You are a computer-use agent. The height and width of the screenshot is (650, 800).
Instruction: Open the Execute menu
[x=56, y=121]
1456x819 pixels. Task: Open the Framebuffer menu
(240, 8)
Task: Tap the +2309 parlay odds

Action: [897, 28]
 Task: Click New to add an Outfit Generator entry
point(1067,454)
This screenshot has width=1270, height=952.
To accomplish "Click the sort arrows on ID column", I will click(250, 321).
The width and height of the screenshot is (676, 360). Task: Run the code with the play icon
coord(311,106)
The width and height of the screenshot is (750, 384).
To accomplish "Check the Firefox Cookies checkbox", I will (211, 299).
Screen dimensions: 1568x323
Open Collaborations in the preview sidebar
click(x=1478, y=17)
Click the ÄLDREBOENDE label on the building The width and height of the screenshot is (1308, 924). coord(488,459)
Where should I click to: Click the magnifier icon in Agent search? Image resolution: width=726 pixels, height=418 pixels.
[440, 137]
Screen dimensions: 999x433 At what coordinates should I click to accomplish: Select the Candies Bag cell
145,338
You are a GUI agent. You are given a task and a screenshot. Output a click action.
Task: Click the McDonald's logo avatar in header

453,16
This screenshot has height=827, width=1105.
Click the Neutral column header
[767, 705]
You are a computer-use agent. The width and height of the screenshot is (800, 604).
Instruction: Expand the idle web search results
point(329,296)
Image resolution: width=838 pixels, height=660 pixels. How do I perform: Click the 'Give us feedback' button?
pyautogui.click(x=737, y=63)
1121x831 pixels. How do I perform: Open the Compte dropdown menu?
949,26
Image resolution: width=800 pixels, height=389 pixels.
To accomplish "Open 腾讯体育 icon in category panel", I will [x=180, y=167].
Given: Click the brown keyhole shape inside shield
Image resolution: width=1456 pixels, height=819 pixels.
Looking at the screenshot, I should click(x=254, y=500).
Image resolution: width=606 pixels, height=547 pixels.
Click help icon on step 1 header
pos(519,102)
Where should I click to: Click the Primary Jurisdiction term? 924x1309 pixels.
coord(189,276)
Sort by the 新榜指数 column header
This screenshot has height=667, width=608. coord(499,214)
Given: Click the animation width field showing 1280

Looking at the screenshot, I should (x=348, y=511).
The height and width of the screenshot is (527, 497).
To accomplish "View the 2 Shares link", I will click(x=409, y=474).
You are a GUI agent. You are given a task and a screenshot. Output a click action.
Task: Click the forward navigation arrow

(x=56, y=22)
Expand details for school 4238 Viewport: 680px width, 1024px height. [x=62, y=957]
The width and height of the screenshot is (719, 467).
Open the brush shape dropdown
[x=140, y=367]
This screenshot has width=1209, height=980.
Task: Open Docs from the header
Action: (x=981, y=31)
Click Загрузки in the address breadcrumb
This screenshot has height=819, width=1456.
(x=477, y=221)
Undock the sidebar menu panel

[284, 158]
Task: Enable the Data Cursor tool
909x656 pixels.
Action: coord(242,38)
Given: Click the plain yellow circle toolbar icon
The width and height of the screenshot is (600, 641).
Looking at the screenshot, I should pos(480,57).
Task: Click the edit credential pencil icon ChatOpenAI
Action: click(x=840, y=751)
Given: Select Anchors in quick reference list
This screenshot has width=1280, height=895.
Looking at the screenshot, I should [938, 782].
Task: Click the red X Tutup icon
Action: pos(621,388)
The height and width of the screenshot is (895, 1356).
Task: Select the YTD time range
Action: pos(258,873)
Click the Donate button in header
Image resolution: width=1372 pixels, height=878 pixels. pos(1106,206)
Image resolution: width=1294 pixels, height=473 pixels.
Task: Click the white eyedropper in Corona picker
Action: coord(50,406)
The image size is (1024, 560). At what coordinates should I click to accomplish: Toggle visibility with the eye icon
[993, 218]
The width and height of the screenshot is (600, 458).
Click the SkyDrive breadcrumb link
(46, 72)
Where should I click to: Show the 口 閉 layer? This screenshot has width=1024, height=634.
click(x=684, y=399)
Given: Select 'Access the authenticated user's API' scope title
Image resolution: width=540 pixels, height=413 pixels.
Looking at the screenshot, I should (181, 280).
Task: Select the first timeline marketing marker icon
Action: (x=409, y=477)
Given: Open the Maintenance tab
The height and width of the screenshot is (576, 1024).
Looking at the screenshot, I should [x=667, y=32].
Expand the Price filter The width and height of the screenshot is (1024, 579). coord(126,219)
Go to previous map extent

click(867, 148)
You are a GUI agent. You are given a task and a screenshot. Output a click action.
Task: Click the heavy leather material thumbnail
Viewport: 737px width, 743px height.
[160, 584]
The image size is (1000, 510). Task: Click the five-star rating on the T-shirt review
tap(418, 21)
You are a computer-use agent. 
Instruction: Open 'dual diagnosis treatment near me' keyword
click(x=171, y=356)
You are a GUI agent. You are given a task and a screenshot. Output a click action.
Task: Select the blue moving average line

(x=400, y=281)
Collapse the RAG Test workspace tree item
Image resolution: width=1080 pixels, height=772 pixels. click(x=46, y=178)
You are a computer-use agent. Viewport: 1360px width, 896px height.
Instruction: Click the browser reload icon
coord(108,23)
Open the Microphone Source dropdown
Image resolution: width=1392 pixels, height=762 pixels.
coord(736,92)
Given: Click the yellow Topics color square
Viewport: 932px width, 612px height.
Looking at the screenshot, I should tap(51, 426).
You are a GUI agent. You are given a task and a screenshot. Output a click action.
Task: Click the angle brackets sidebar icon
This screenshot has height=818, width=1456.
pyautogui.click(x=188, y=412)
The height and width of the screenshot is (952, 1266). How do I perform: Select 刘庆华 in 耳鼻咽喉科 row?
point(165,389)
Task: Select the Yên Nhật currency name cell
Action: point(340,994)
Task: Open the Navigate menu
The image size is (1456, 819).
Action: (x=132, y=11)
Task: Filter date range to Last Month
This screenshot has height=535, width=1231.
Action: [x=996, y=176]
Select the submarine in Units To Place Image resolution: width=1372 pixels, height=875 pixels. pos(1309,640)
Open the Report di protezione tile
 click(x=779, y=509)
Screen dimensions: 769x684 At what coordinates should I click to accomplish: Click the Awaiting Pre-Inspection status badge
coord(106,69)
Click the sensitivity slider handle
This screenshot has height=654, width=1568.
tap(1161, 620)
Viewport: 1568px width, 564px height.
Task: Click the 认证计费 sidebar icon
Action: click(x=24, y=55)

== == ==

SHORT TASK: Starting at the line containing "Task: Click New" and ending at the line containing "click(x=1478, y=17)", repeat those lines from the records, keeping every request, and add 143 to each coordinate in the answers.

TASK RESULT:
 Task: Click New to add an Outfit Generator entry
point(1210,597)
This screenshot has width=1270, height=952.
To accomplish "Click the sort arrows on ID column", I will click(393, 464).
The width and height of the screenshot is (676, 360). Task: Run the code with the play icon
coord(454,249)
The width and height of the screenshot is (750, 384).
To accomplish "Check the Firefox Cookies checkbox", I will (354, 442).
Screen dimensions: 1568x323
Open Collaborations in the preview sidebar
click(x=1621, y=160)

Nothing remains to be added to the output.